=== Your objective ===
Every line of the entries below that carries the string "agent" should be copied.

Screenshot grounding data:
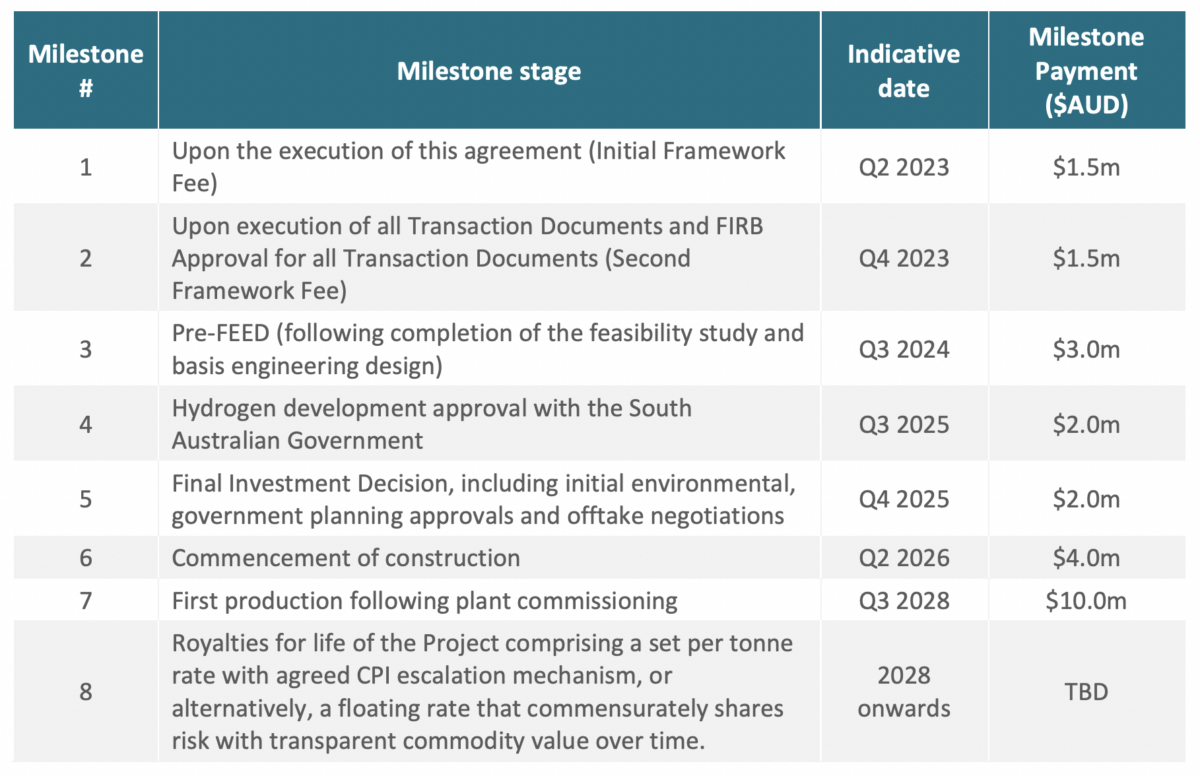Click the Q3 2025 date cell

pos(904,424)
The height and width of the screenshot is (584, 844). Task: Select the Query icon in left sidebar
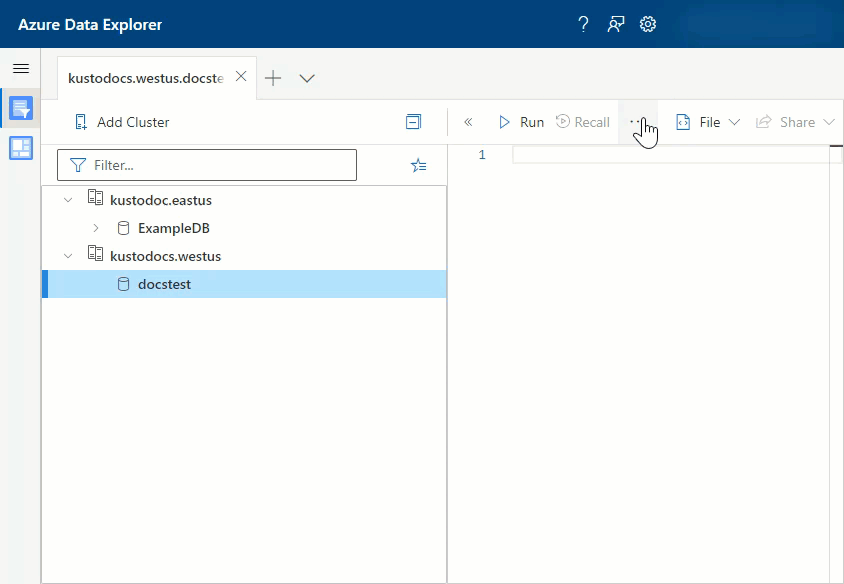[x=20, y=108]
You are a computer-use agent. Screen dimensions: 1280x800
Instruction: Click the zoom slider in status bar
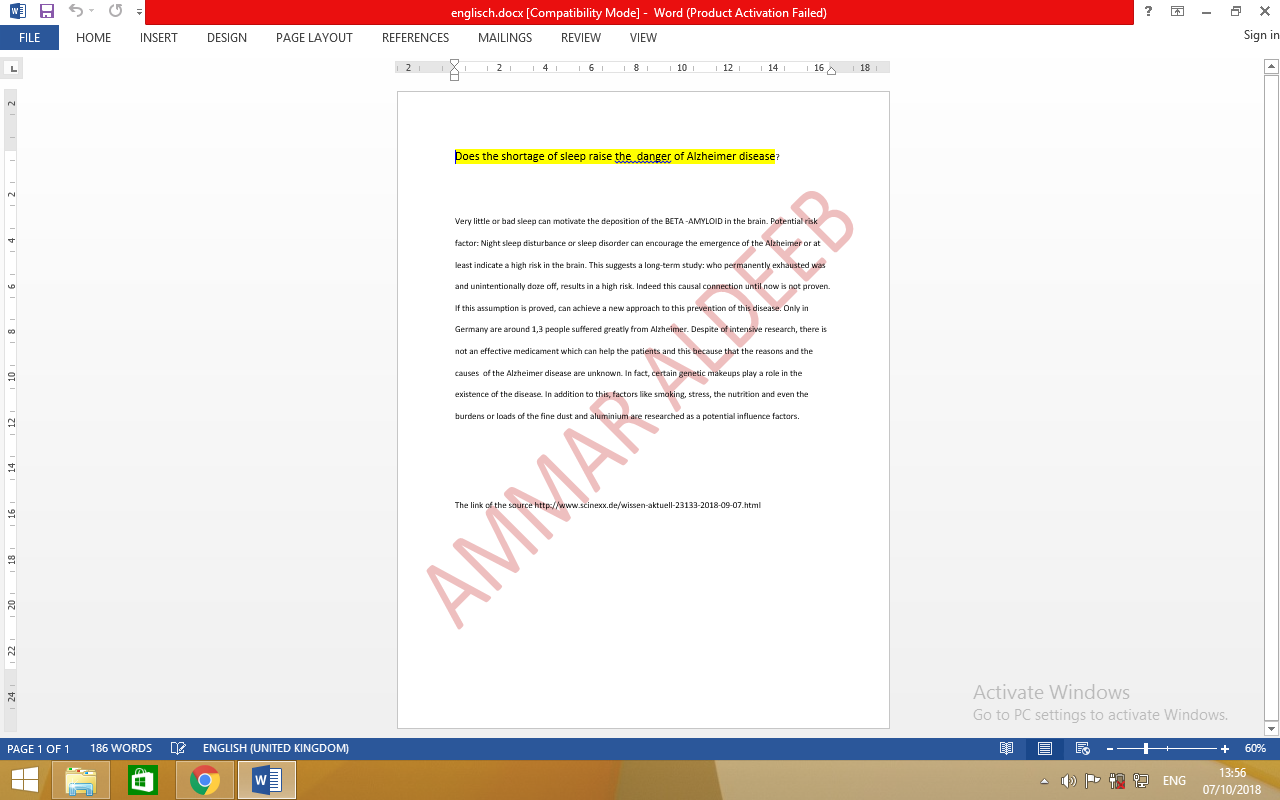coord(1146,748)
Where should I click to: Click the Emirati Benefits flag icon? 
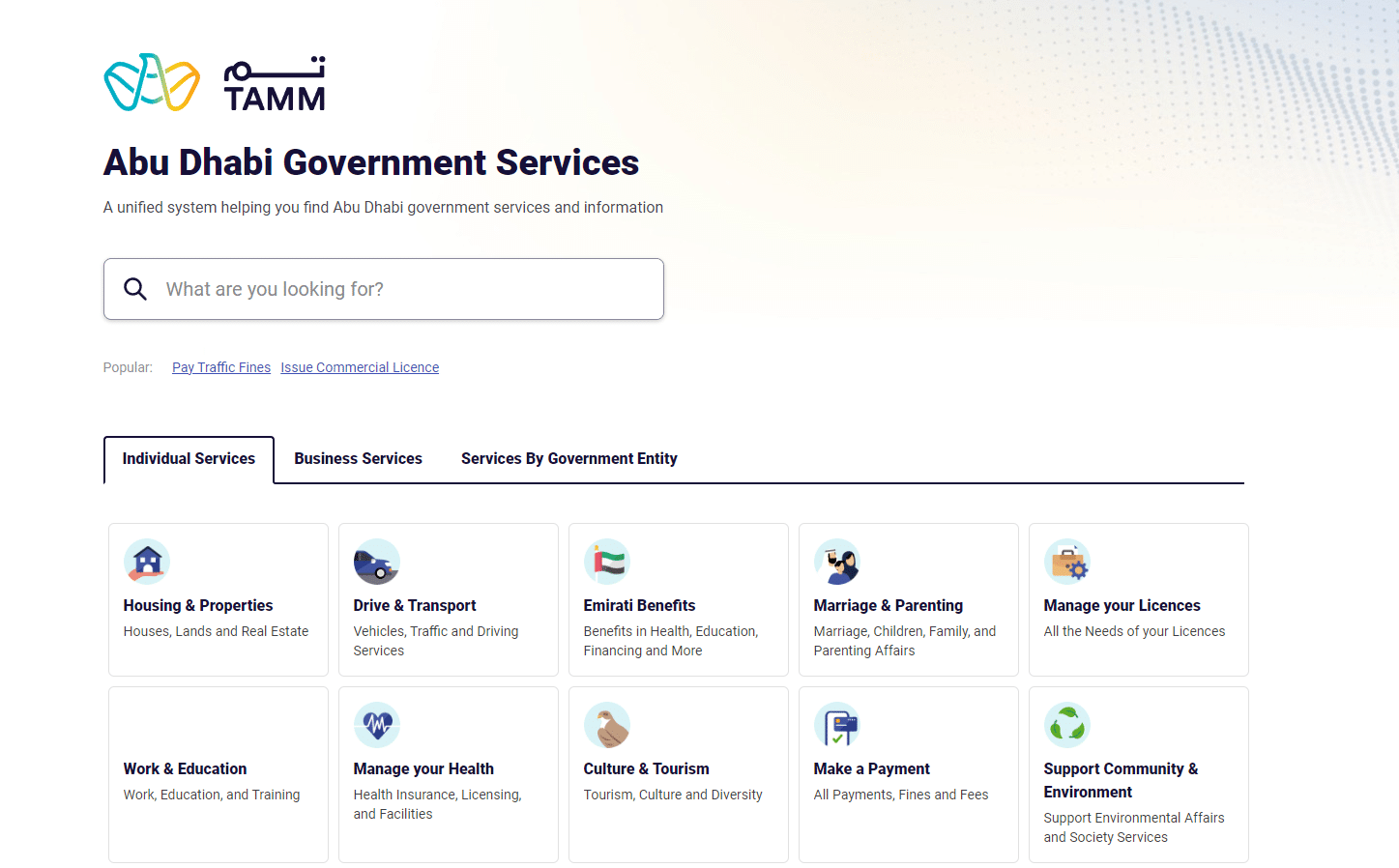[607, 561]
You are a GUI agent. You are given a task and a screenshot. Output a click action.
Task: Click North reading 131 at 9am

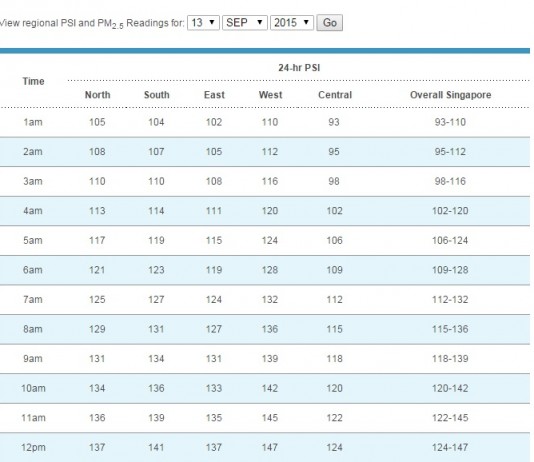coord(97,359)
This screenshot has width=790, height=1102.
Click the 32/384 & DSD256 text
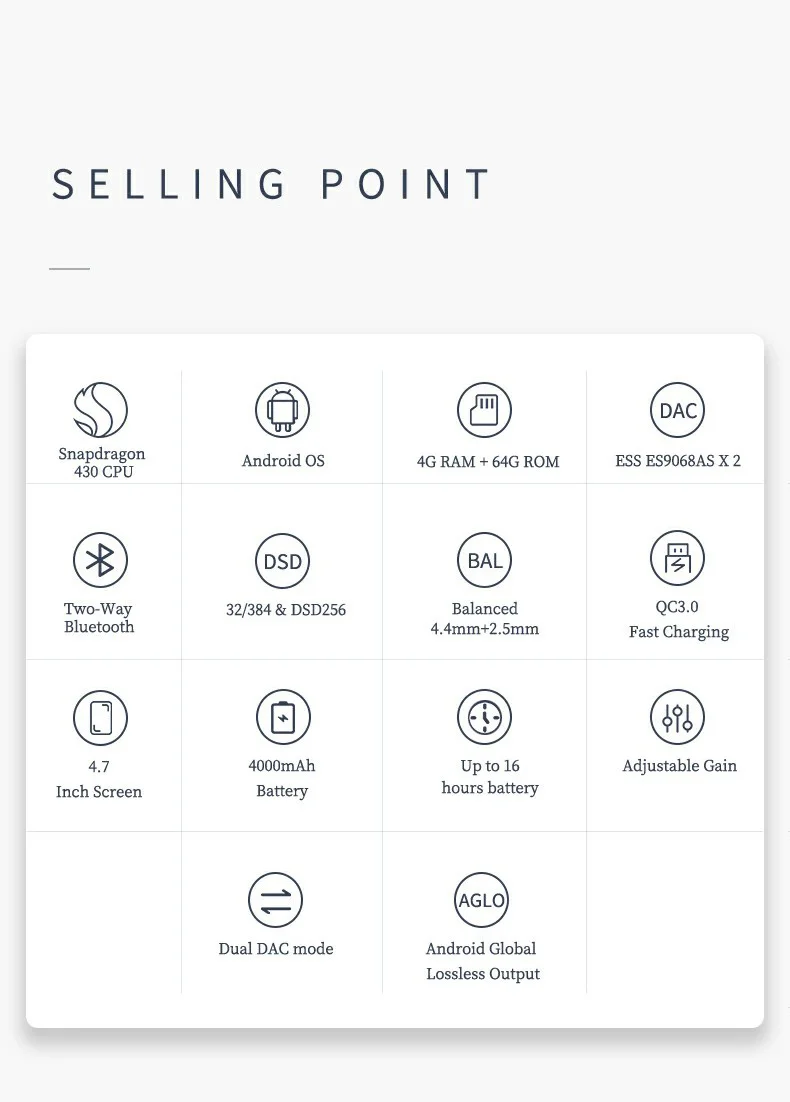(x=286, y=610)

=== Task solution ===
You are a computer-use agent. Screen dimensions: 1280x800
You are a GUI agent. You are given a task and a screenshot. Output a click action.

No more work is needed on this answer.